The latest generation of operating systems leverages Input/Output Memory Management Unit (IOMMU) protection technique to prevent DMA attacks. The technique implements the control of the accesses made by peripheral devices to the memory.

Unfortunately, the researchers discovered a set of flaws that could allow attackers to bypass IOMMU protection and access portions of the memory they want.

Some Windows and Linux systems mitigate Thunderclap attacks through the Thunderbolt access control mechanism that prompts users when a device is connected. Experts argued the prompt is not displayed if the attack is carried out via a PCI Express peripheral.

Users should not connect devices they do not know the origin or do not trust.

“Our work leverages vulnerabilities in operating system IOMMU usage to compromise a target system via DMA, even in the presence of an IOMMU that is enabled and configured to defend against DMA attacks. The novel Thunderclap security evaluation platform, built on field-programmable gate array (FPGA) hardware, mimics the functionality of a legitimate peripheral device to convince a target operating system to grant it access to regions of memory.” wrote the researchers.

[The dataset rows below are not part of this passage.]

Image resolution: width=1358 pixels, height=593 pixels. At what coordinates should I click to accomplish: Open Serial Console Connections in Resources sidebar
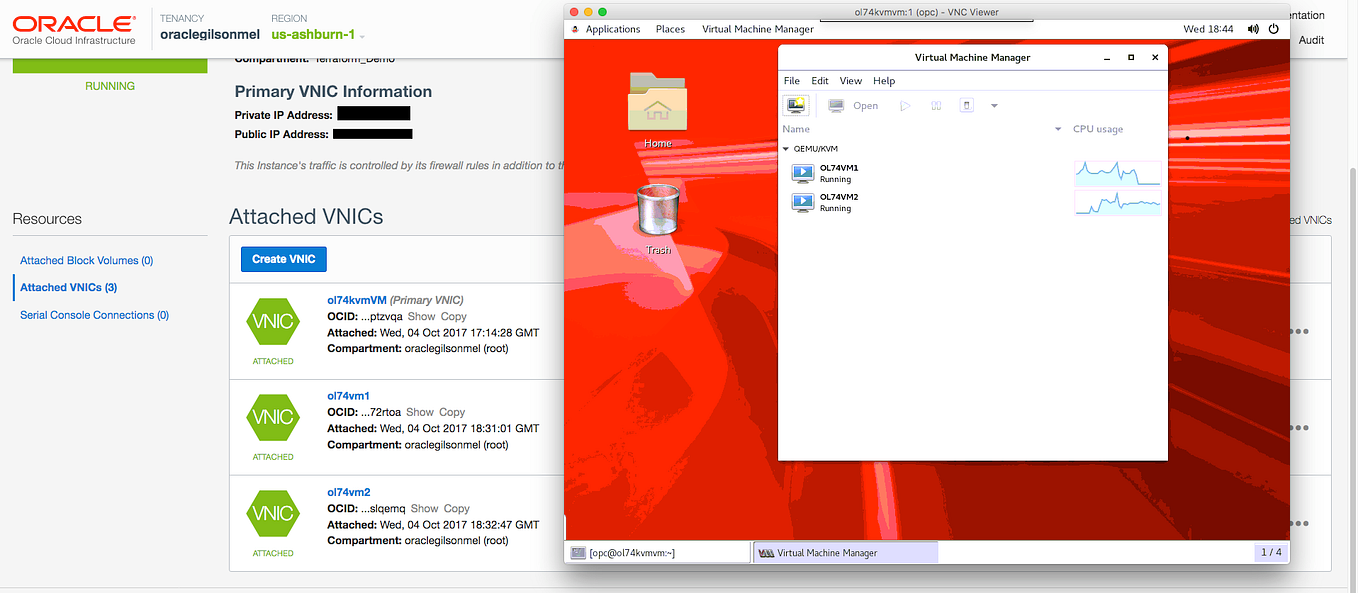coord(94,314)
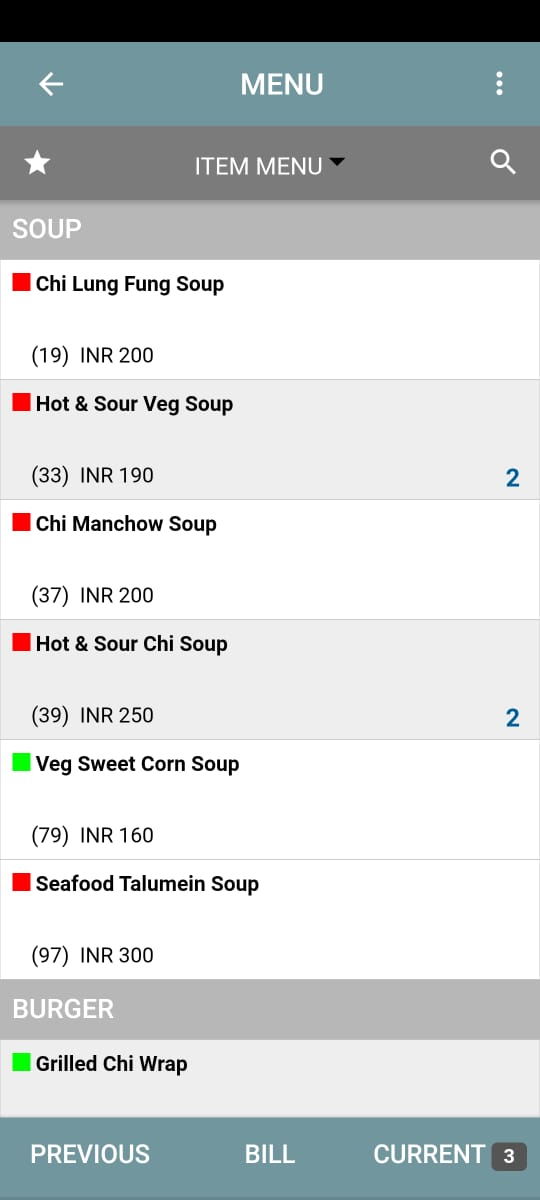Screen dimensions: 540x1200
Task: Collapse the SOUP category header
Action: (x=270, y=229)
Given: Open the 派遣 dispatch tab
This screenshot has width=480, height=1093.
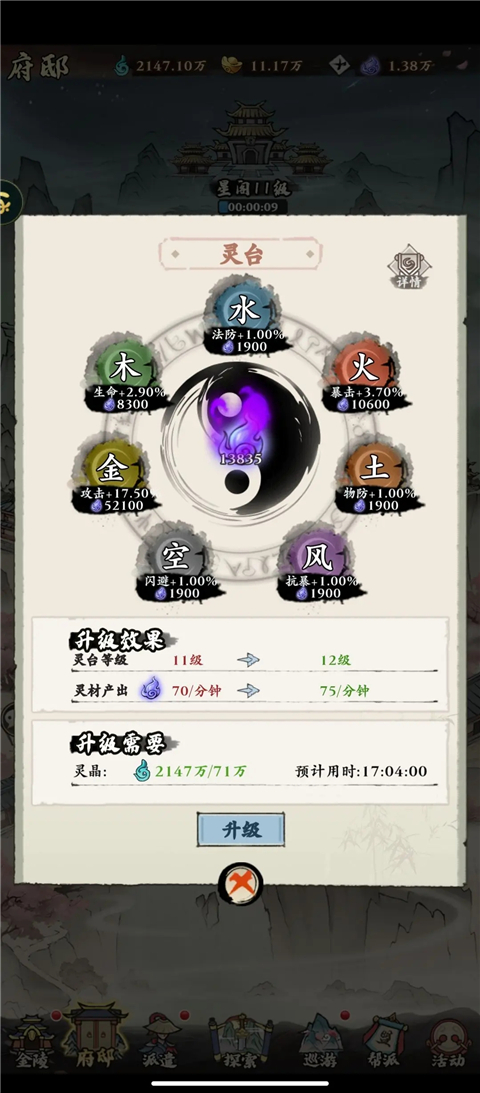Looking at the screenshot, I should point(160,1042).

“It then examines those regions of memory to find a rich and nuanced attack surface of vulnerable structures that can be exploited to take control of the system.”

The situation is worse because the IOMMU security mechanism is not enabled by default on most operating systems. Another factor of concern is that modern devices have USB-C extending potential impact of DMA attacks also to non-Apple devices using Thunderbolt 3 ports.

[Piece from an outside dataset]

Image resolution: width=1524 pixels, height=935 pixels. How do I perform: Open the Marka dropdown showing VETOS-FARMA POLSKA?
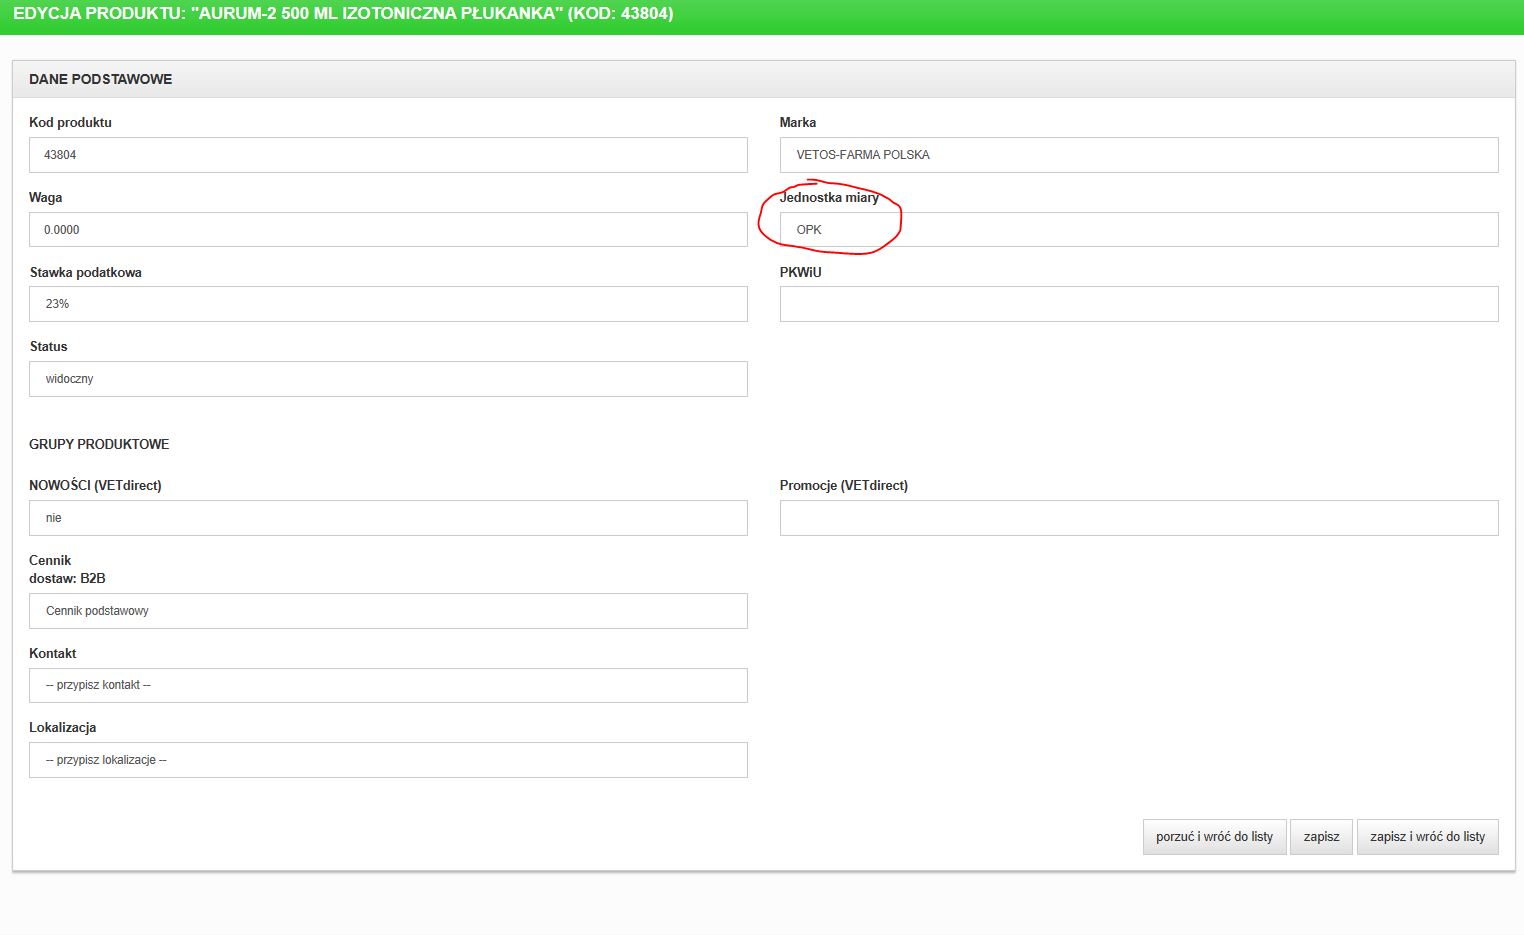point(1138,155)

Experts shared their findings with major OS and hardware vendors that quickly implemented mitigation to address the Thunderclap vulnerabilities.

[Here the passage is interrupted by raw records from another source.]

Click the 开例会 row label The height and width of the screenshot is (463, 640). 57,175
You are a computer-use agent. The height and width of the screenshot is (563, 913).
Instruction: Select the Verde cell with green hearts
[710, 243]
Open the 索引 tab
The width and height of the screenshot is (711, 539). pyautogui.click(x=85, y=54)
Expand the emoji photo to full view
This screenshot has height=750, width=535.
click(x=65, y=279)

“In macOS 10.12.4 and later, Apple addressed the specific network card vulnerability we used to achieve a root shell,” researchers said. “Recently, Intel has contributed patches to version 5.0 of the Linux kernel.” continue the experts.

“The FreeBSD Project indicated that malicious peripheral devices are not currently within their threat model for security response.”

Anyway, on vulnerable machines, the best way to mitigate such kind of attacks is to disable the Thunderbolt ports.

Expert provided technical details on the vulnerabilities in a research paper, they also developed a proof-of-concept attacking hardware that can exploit the ThunderClap vulnerabilities on targeted systems, but they did not release it at this time.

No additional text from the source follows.